Distributed production system connecting cloud and physical devices

Business context

The system was designed as a central operational platform responsible for managing a large number of physical devices deployed across multiple locations.

Key requirements included:

continuous 24/7 operation,
resilience to network and device failures,
independent evolution of system domains,
support for both end users and internal operational teams.

From the beginning, the platform was treated as a long-living system, expected to evolve over years rather than as a one-off delivery.

Technical challenges

1. Asynchronous physical world

Devices operated under unstable conditions:

intermittent connectivity,
network latency,
power interruptions,
no guarantee of real-time responses.

The system could not assume that devices were always reachable or responsive.

2. Scaling without a single point of failure

As the number of devices and operations grew, the architecture had to avoid any central bottleneck or coordinator.

3. Operability

This was not just an API platform. It was used daily by:

operational teams,
technical staff,
customer support.

This required full observability, auditability, and production-grade diagnostics.

Architecture approach

The system was built using a microservices architecture with clear responsibility boundaries.

Key principles:

no monolith,
asynchronous communication where appropriate,
API-first design for frontend and external integrations,
event-driven workflows for business processes.

The system consisted of:

edge-level device software,
communication and gateway layers,
backend microservices,
operational and user-facing interfaces.

Event-driven communication

At the core of the platform was event-driven communication.

Events:

represented business facts,
were safe to reprocess,
enabled reconstruction of system state over time.

The solution used:

message queues and brokers,
retry and idempotency mechanisms,
separation of write and read paths where beneficial.

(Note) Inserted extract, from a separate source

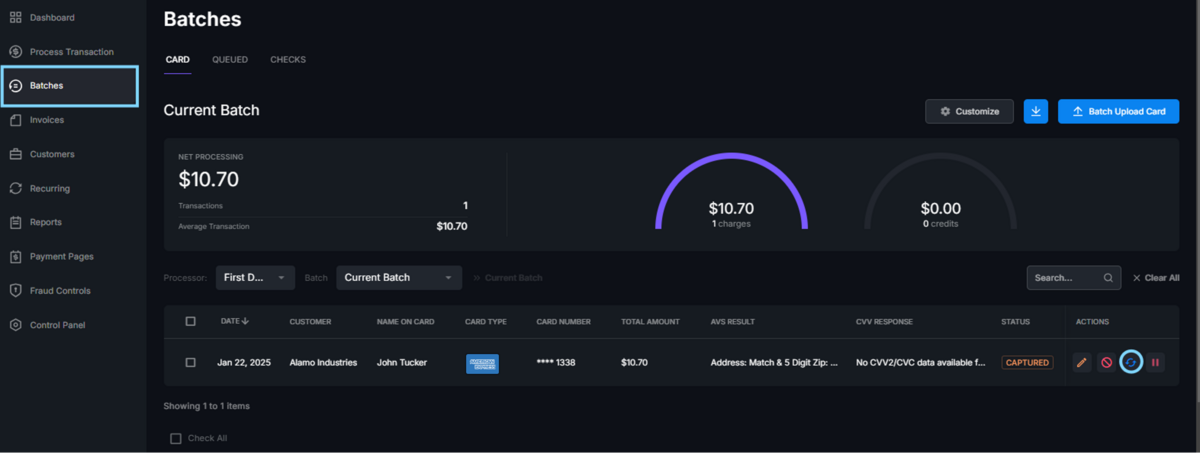The height and width of the screenshot is (453, 1200).
Task: Expand the Processor dropdown
Action: [x=255, y=278]
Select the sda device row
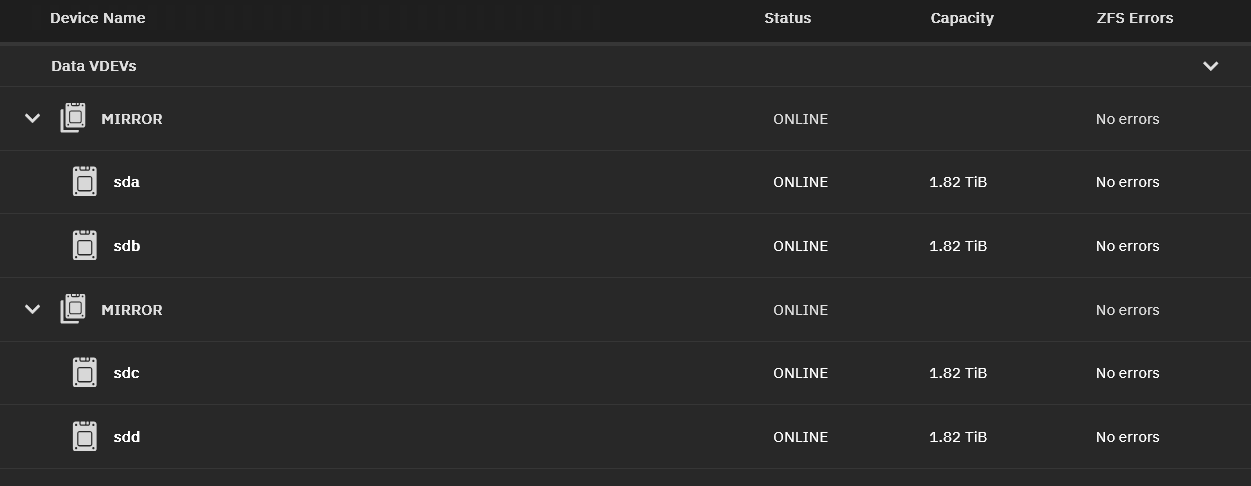This screenshot has width=1251, height=486. [x=625, y=182]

This allowed the system to:

tolerate delays,
survive partial failures,
evolve without global rewrites.

Deployment and infrastructure

From day one: Docker for development, Kubernetes for production.

Environments:

local,
staging,
production

were kept as close as possible, reducing environment-specific issues.

Deployments were:

automated,
repeatable,
reversible.

Observability and maintenance

The platform was designed for long-term maintenance.

Implemented features included:

centralized logging,
metrics and alerting,
traceability of event flows.

This enabled teams to:

diagnose issues faster,
understand system behavior,
introduce changes safely.

Outcome

The result was a stable production-grade system that:

ran continuously 24/7,
evolved iteratively over time,
supported real business operations,
successfully connected cloud services with the physical world.

The architecture enabled:

further functional growth,
scaling alongside the business,
gradual replacement of components without downtime.